ALLISON, JOHN (1791–1871). Judge John Allison, son of Sarah Ogilvie and Robert Allison, Jr., was born in Granville County, North Carolina, in March 1791. He and his wife, Naomi (Gillespie), moved with his parents to Bedford County, Tennessee, in 1815, and then to Pulaskie, Mississippi, in 1836, to become cotton planters. Due to financial reverses from the 1837 depression, Allison moved on to Montgomery County, Texas, by 1840. Health problems encouraged another move in 1842, to what is now Horton, Panola County.

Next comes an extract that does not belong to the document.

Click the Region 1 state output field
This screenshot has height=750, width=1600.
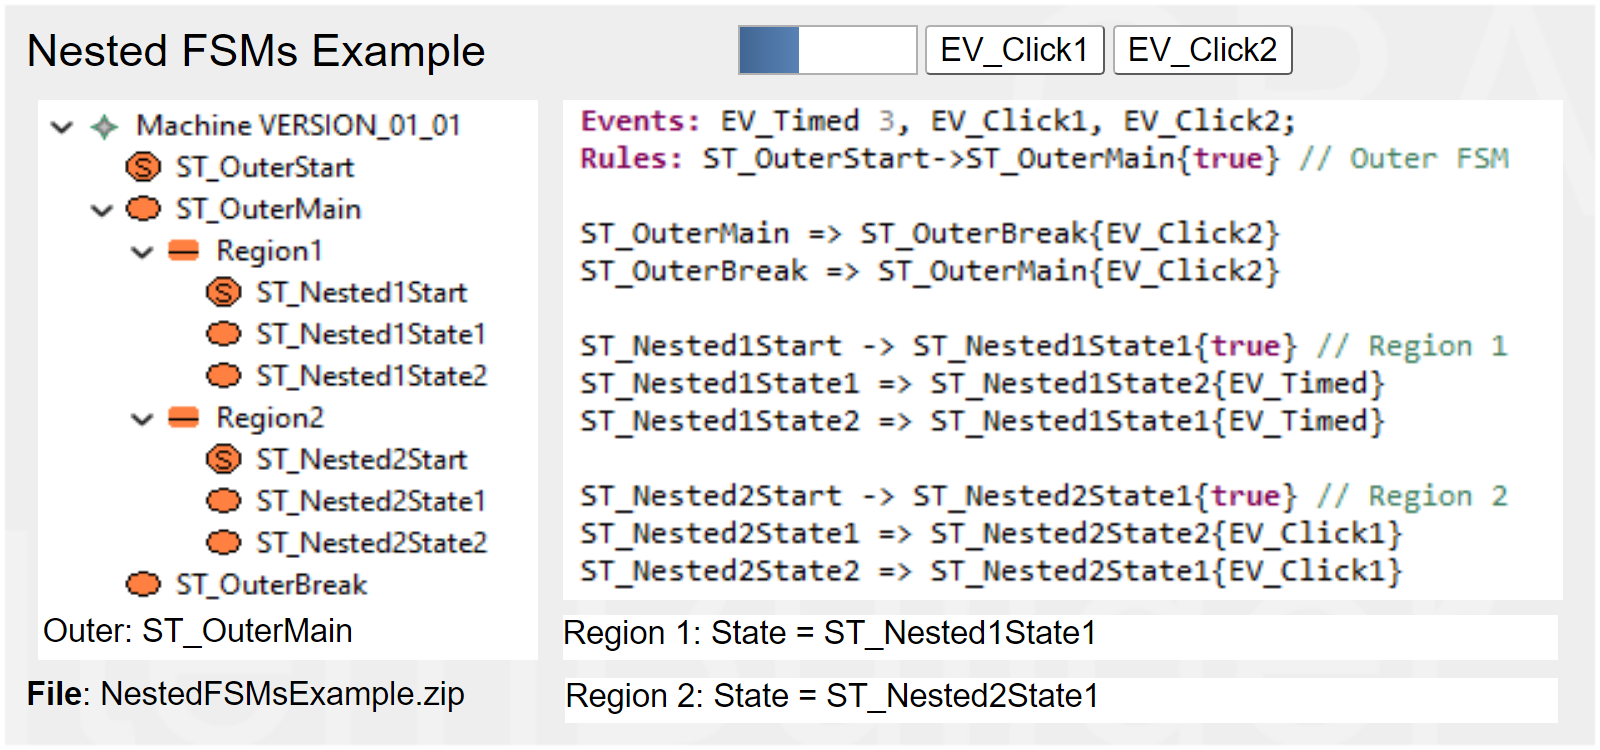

When Panola County was organized in 1846, Allison became the first chief justice (county judge) of the county. Pulaski, on the east bank of the Sabine River, became the temporary county seat. Since Allison had come from Panola County, Mississippi, he asked that the new county be called Panola, an Indian word meaning "cotton." Though he is said to have named Pulaski also, a Sabine ferry was called that before he arrived in the area. When his term as county judge ended in 1848 Allison bought John Williamsqv's headright on the western side of the county and established his family on the "Old Grand Bluff-to-Douglas Road." There he put his slaves to work on the farm and opened a store and wagonyard camp for travelers. The community known today as Fairplay developed at the site. Allison lived there until his death, in 1871. The Allisons had five children. They and two generations of their descendants are buried at the Old Williams Cemetery, near Fairplay.
S. T. Allison, The History of Fairplay, Panola County, Texas (Henderson, Texas: Park Print, 1948?). History of Panola County. (Carthage, Texas: Carthage Circulating Book Club, 1935?). Leila B. LaGrone, ed., History of Panola County (Carthage, Texas: Panola County Historical Commission, 1979). Lawrence R. Sharp, History of Panola County, Texas, to 1860 (M.A. thesis, University of Texas, 1940).
The following, adapted from the Chicago Manual of Style, 15th edition, is the preferred citation for this article.Leila B. LaGrone, "ALLISON, JOHN," Handbook of Texas Online (http://www.tshaonline.org/handbook/online/articles/fal40), accessed December 11, 2013. Published by the Texas State Historical Association.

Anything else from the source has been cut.